● **Exercise instructions**
Please reproduce the records below word for word, keeping every line in its original order.

● **Records supplied**
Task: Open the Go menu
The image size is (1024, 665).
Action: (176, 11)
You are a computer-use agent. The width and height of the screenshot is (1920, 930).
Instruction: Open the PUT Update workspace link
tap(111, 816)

● **Written response**
Task: Open the Go menu
The image size is (1024, 665).
Action: (176, 11)
You are a computer-use agent. The width and height of the screenshot is (1920, 930).
Instruction: Open the PUT Update workspace link
tap(111, 816)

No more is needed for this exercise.